The number of new coronavirus cases in Hawaii has increased slightly, nearly reaching half of all of May’s cases in the first week of this month. But Hawaii’s health director says the state continues to be positioned well in its response to the pandemic.
“We’re still in a very enviable position,” Bruce Anderson said Saturday by phone, adding that Hawaii continues to have the lowest number of cases in the country and the lowest number of deaths per capita from the coronavirus. “We’ve been able to maintain that status despite all the reopenings that are occurring.”
He said Hawaii is likely to see some increase in cases as the economy continues to reopen, but is currently not seeing widespread transmission in the community.
“This isn’t a situation where we want to get down to zero and expect to keep it there,” Anderson said. “We have to live with COVID-19 for years to come. I think we’re in a good place now, and hopefully we’ll stay there.”
On Saturday, the state Department of Health reported nine new cases in Hawaii, including eight on Oahu and one case involving a boy in Alaska who was included in the state count because he is a Hawaii resident. The state’s total number of cases stands at 673 and the death toll, which hasn’t changed in more than a month, remains at 17. Since June 1, there have been 22 cases reported in Hawaii, compared to 46 reported in May.
Of Saturday’s eight new cases, six came from the same household in Waipahu with one of them a coworker of a previous case. The two remaining cases were also household members of previous cases, highlighting the importance of contact tracing, Anderson said.
He said the new cases demonstrate the difficulty in preventing transmission of the disease within a household when someone in the household is infected.
He said the Health Department has been working with the Hawaii Public Housing Authority and agencies to knock on hundreds of doors in Kalihi, Palolo and Waipahu, where they provide educational outreach to low-income residents to prevent the spread of the virus. He said residents in those areas may be at higher risk of contracting the disease because they live in close proximity or have large numbers in their households.
“There’s an active effort in the Waipahu area now to identify possible cases, and also to provide outreach and education to those communities,” he said. “I think these cases were identified through that effort.”
Of the nine cases on Friday, three of them involved people who were suspected of being positive in March, but tests for them had initially come back negative. The state still had them isolate as a precaution and after retesting the samples found they actually were carriers.
Three of Friday’s cases involved employees working at long-term care facilities on Oahu — two at Kalakaua Gardens and one at Maunalani Nursing and Rehabilitation Center, which is a concern for the state because of outbreaks at nursing homes on the mainland and the vulnerable people in the facilities.
Anderson said the two cases at Kalakaua Gardens were not related to the other facility in East Honolulu, and some were kitchen workers; none was involved in direct patient care. He said both facilities had safety measures in place, such as physical distancing rules and universal masking. Staff and patients were also being tested at both facilities as a precaution.
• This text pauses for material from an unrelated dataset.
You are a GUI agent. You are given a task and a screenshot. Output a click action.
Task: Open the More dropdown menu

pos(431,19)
“We don’t think anyone was in close contact with those cases,” Anderson said.
The slight increase in cases came as the number of visitors arriving in Hawaii topped 400 for the fifth day in a row. On Friday, 1,431 passengers arrived in Hawaii, with 458 of them visitors, despite a mandatory two-week quarantine for arriving passengers, according to numbers released Saturday by the Hawaii Tourism Authority. Gov. David Ige has said he will provide more information this week about when he will end the trans-Pacific passenger quarantine.
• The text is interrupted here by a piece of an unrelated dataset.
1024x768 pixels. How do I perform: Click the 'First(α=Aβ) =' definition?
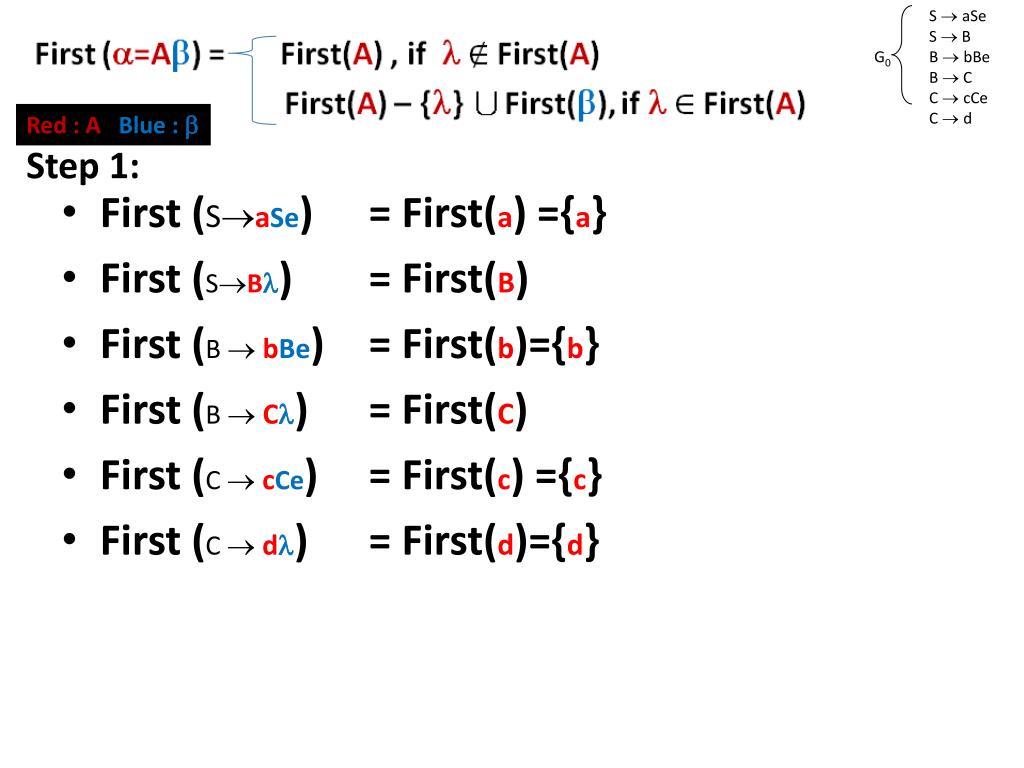coord(129,54)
Anderson said he was less concerned about the demonstrations and more concerned about people lowering their guard and relaxing to the point where they’re no longer following physical distancing measures, wearing masks, and washing hands.
“The reason we’re doing so well in Hawaii is because of the strict adherence to those recommendations … people are compliant,” he said. “The worst problem we’ve had in Hawaii has been associated with people who have gone to work sick and they’ve infected lots of people.”